Her wealthy parents would vacation in Europe each year and left her with a nanny. When she was eleven, the nanny quit – just before they were planning to leave for Europe. Just before they were set to leave, they found a replacement.

The daughter noticed her mom was wrapping up all the silverware and jewels, and asked why. She had never done that before. Her mother explained that they couldn’t trust the new maid with the family valuables.

That remark deeply shook her daughter. Her mother was entrusting her to a stranger. Wasn’t she a “family valuable”?

 

There is, of course, nothing wrong with hiring babysitters. But we must realize that it is easy to confuse what is truly valuable in life. When Jesus said it is more blessed to give than to receive, in one simple statement he clarified the proper relationship between possessions and people.

Sociologists at the University of Oklahoma asked students their memories of Christmases past. The students recalled all kinds of family activities and Christmas traditions. But, surprisingly, no one mentioned a single present they received.

 

When the Roman general, Decius, returned victorious after subduing the Gauls, he used his military power to overtake the government, and crowned himself as the Roman Emperor.

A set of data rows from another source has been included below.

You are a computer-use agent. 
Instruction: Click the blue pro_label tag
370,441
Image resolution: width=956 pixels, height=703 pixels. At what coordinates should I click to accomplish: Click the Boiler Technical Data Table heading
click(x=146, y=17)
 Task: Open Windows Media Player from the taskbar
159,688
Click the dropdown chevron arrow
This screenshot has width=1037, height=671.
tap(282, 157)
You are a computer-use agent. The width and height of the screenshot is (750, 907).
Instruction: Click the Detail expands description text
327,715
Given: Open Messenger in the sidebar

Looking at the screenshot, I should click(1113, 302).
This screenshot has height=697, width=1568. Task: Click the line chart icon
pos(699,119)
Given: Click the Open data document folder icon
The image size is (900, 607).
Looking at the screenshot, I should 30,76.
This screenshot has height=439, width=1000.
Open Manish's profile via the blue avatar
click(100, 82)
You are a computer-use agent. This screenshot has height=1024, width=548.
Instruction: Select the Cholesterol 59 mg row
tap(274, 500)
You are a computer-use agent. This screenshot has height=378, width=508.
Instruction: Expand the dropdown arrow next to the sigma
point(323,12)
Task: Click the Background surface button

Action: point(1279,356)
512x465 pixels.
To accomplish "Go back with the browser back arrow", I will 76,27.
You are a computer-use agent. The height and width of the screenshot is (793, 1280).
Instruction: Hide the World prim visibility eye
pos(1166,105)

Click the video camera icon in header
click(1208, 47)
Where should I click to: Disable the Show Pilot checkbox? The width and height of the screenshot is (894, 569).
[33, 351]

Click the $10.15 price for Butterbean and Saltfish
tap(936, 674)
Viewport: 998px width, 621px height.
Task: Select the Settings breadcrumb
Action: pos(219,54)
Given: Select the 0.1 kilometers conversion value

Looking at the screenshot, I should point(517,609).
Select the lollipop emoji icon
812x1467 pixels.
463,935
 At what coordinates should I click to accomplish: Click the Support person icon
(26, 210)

Once in power, he launched a vicious persecution of Christians. In the year, 258, the Roman bishop, Sixtus, was martyred. Then Decius had Lawrence, the church’s treasurer, brought before him. Decius promised Lawrence freedom if he surrendered all the church’s treasures.

Lawrence agreed to present the emperor with the church’s wealth, but he would need three days to collect it. The emperor granted the request.

Three days later, Lawrence assembled a group of the poor, the sick, the elderly, widows, and orphans. “These,” Lawrence announced to the emperor, “are the treasures of the Church.”

 

Never keep your treasures in a bank. It’s far too confining, and they’ll wind up eating all the suckers on the bank teller counters. Keep your money in a bank, but hold your treasures close to your heart. And take them on picnics, and stuff.